» Task details
In the dispenser cathode excerpt below, why does ion back bombardment during tube operation reduce the cathode's emission and shorten its life? Answer in one to three sentences.

» Text excerpt
▬▬▬

Dispenser cathodes have been employed for a number of years and generally use a tungsten-base material. The modern dispenser cathode consists of a strongly bonded, continuous metallic phase of a refractory metal or metals such as tungsten. The tungsten cathodes are interspersed uniformly with an emitting material. The porous metal matrix acts as reservoir from which the emitting material can diffuse to the surface to maintain an active layer and consequently provide a low work function surface for the thermionic emission of electrons. This definition excludes oxide coated cathodes, pure metal emitters and thoriated tungsten. Certain dispenser cathodes employ a porous tungsten structure and are impregnated with a molten mixture of barium oxide and other compounds which enhance the emission and lower the work function. The density of the tungsten structure can be varied from 75% to 85% of theoretical by volume.
As indicated, modern dispenser cathodes are well known and for a review and examples of such dispenser cathodes reference is made to an article entitled MODERN DISPENSER CATHODES by J. L. Cronin, published in I.E.E.E. Proceedings, Volume 128, Part 1, No. 1, February 1981, pages 19-32. This article explains the various types of dispenser cathodes which are employed in the prior art as well as the various materials utilized in such cathodes. Thus as one can ascertain, the dispenser cathode has been in existence for quite some time and essentially has been employed in gas discharge tubes such as high power thyratrons and so on. There have been many problems associated with dispenser cathodes as evidenced by examples given in the above noted reference. A major problem associated with such cathodes is caused by ion back bombardment of the dispenser cathode which occurs during tube operation. The bombardment of the cathode structure by ions will deplete the surfaces of the cathode of emitting material. This of course results in low emission until a new active layer migrates up from the bulk. Thus in normal tube operations, ion bombardment of the cathode which is a consequence of the charge transfer in the discharge will deplete the cathode of emitting material and hence substantially reduce the operating capability and life of the cathode and therefore the tube.

▬▬▬

» Collected data
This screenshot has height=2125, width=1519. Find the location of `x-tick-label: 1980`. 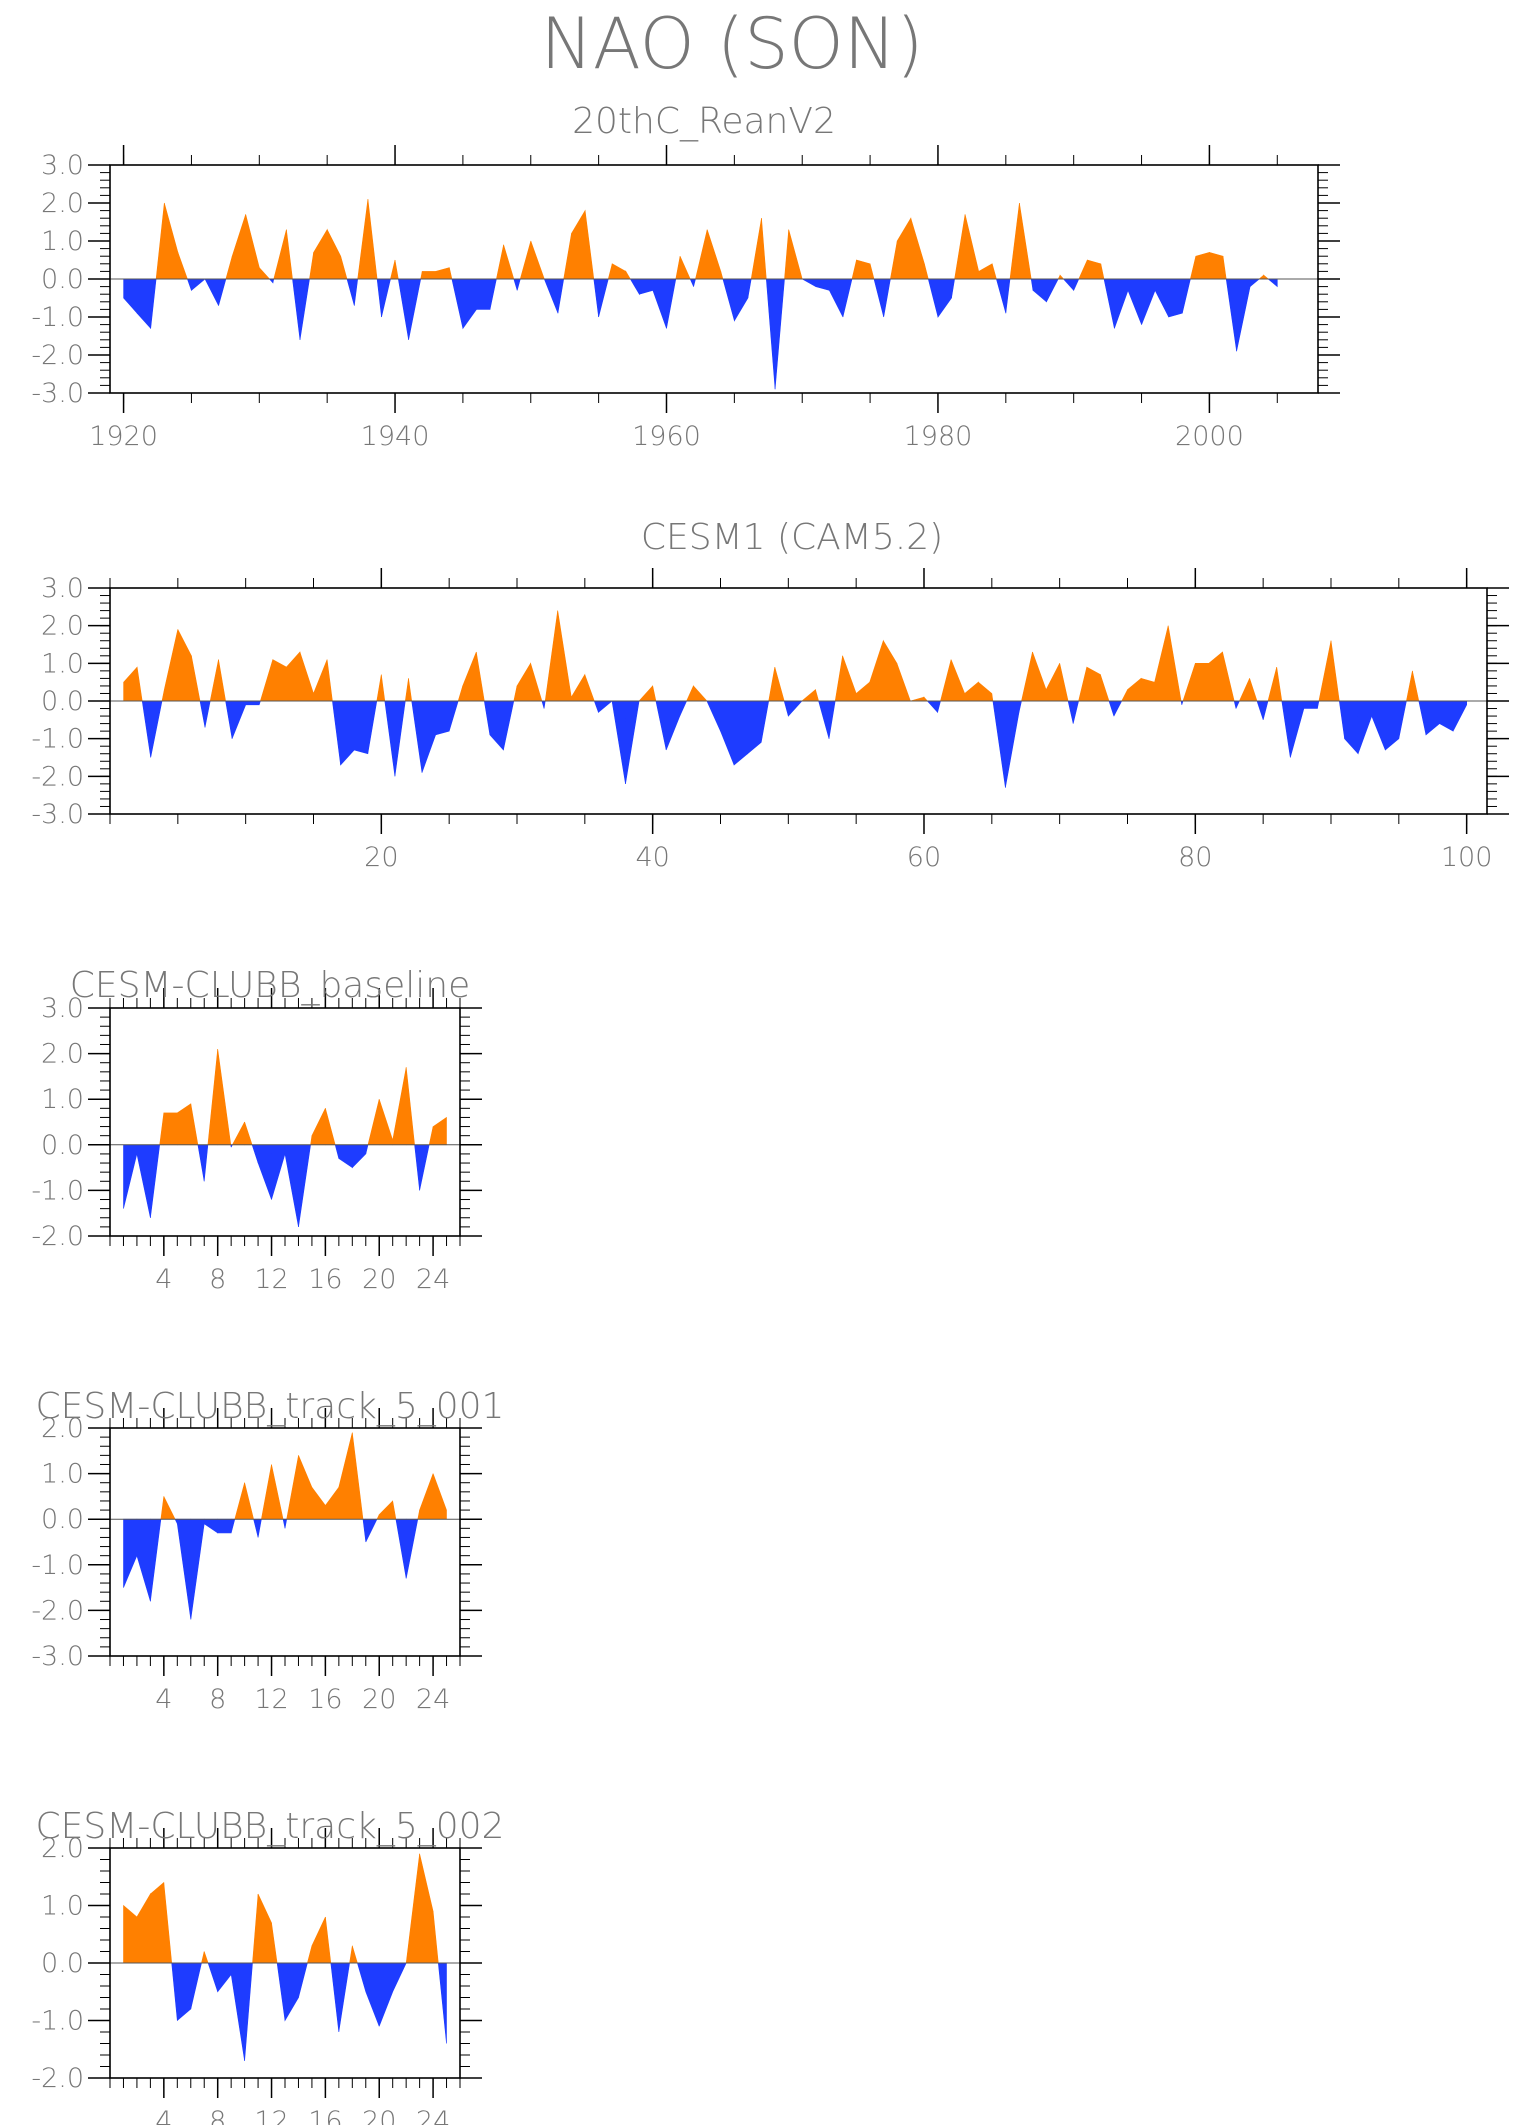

▬▬▬

» Written answer
Ions striking the cathode deplete its surfaces of emitting material, so emission stays low until a new active layer migrates up from the bulk. This bombardment results from the charge transfer in the discharge, so it happens during normal tube operation. It keeps depleting the cathode and substantially reduces the operating capability and life of both the cathode and the tube.